Fragment -
▬▬▬▬▬▬

Eindrapport Samen boeren voor Drentse Bodem


Gemengd grondgebruik bestaat in Drenthe al generaties lang. Dit ‘samen boeren’ door onderlinge grondruil verruimt de gewasrotaties op de betreffende percelen en draagt bij aan de bodemkwaliteit van zandgrond. Ook biedt het kansen voor het behalen van doelen voor klimaat, biodiversiteit, waterkwaliteit en waterkwantiteit. Maar deze samenwerking wordt in bestaand landbouwbeleid niet beloond. Het doel van dit project was de positieve effecten van gemengd grondgebruik te laten landen bij overheden, bedrijfsleven en de advieswereld.

Het belang van aandacht voor samenwerking in Drenthe

Het systeem van gemengd grondgebruik biedt kansen voor het behalen van doelen voor klimaat, biodiversiteit, waterkwaliteit en waterkwantiteit. Het ‘samen boeren’ door onderlinge ruil verruimt de gewasrotaties op de betreffende percelen en komt in Drenthe in grote mate voor. Gras is hierin een rendabel rustgewas. Circa 80% van de landbouwgrond op het Drents plateau wordt gemengd gebruikt, in heel Drenthe is dit circa 50%. Het positieve effect van de verruimde gewasrotatie beslaat daardoor een groot gebied. Drenten passen deze manier van gemengd grondgebruik al generaties lang toe om de bodemkwaliteit van de zandgrond in stand te houden.

Veel landbouwbeleid staat echter haaks op deze samenwerking doordat het sectorgericht is en de boeren afrekent op getallen op bedrijfsniveau. De ruime gewasrotatie die door onderlinge ruil per perceel ontstaat, komt niet in beeld wanneer men sec kijkt naar de afzonderlijke bedrijfsgegevens.

▬▬▬▬▬▬

Uit te voeren taken -
1: Beantwoord aan de hand van het rapport over samen boeren in Drenthe:
(a) Welk aandeel van de landbouwgrond op het Drents plateau wordt gemengd gebruikt?
(b) Welk gewas wordt een rendabel rustgewas genoemd?
(c) Waarop rekent veel landbouwbeleid de boeren af?
2: Schrijf het rapport over samen boeren in Drenthe verder, te beginnen na de laatste zin.
De records spelen hierbij geen enkele rol.

▬▬▬▬▬▬

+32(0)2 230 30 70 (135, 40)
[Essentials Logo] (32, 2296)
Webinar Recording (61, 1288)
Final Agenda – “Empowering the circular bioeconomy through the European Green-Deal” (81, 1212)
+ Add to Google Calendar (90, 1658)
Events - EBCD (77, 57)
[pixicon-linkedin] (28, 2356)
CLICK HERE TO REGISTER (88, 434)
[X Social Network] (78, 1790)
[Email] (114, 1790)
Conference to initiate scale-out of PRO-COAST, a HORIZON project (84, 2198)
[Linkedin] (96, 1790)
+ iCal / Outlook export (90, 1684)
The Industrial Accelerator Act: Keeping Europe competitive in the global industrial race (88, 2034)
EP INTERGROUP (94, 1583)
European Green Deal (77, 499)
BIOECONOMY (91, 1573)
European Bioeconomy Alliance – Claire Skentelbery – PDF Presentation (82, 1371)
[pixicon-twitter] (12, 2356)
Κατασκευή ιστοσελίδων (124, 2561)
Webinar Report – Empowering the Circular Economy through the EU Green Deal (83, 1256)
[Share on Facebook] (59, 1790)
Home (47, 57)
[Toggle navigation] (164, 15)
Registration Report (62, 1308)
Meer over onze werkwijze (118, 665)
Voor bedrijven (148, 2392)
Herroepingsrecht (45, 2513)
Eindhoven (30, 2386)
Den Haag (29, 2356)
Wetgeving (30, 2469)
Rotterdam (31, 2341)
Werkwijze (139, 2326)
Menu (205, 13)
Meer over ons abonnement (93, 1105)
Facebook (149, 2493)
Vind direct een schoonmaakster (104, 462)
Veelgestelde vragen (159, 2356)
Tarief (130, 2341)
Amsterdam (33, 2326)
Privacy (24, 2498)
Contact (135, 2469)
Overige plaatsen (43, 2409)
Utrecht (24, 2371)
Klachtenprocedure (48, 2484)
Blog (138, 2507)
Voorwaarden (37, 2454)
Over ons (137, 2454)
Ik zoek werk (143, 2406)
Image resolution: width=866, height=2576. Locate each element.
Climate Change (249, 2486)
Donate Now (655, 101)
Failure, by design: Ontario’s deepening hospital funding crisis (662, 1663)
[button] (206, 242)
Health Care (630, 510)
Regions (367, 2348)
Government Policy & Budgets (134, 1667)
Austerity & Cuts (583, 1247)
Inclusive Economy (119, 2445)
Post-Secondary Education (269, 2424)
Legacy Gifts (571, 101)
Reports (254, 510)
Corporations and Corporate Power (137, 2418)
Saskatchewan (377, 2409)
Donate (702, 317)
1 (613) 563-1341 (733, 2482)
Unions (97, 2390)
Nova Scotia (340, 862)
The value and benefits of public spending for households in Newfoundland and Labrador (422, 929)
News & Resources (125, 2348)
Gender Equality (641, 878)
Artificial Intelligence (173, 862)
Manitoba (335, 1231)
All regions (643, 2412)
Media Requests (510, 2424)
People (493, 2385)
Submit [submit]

▬▬▬▬▬▬

Antwoorden op volgorde -
1:
(a) Circa 80%.
(b) Gras.
(c) Op getallen op bedrijfsniveau.

2:
Wat er op perceelsniveau gebeurt, blijft op die manier onzichtbaar en wordt vaak niet beloond of zelfs ontmoedigd in duurzaamheidsprogramma’s, (mest)wetgeving en Gemeenschappelijk Landbouwbeleid (GLB). Dat is geen onwil maar komt voort uit onbekendheid met het bestaan, de werking en de voordelen van het systeem van gemengd gebruik door grondruil.

Kennisdelen, effecten staven en glyfosaat verminderen

Om de mogelijkheden van gemengd grondgebruik te laten landen bij overheden, bedrijfsleven en advieswereld is het noodzakelijk dat de werking en het effect van het systeem een prominentere plek krijgt in de kennis en beleidsontwikkeling. Daarbij is het belangrijk dat beweringen over de effecten ervan gestaafd worden. Tegelijkertijd wilden Drentse boeren zelf onderzoeken of het gebruik van glyfosaat achterwege kon worden gelaten.
IBP-project ‘Samen boeren voor Drentse bodem’ heeft zich op deze punten gericht. Het project heeft gedraaid van 2021 tot en met 2024 en was het vervolg op eerdere verkenningen in 2017-2020 over de voorkomende vormen en de duurzaamheid van deze Drentse samenwerking onder het project Duurzame Melkveehouderij Drenthe.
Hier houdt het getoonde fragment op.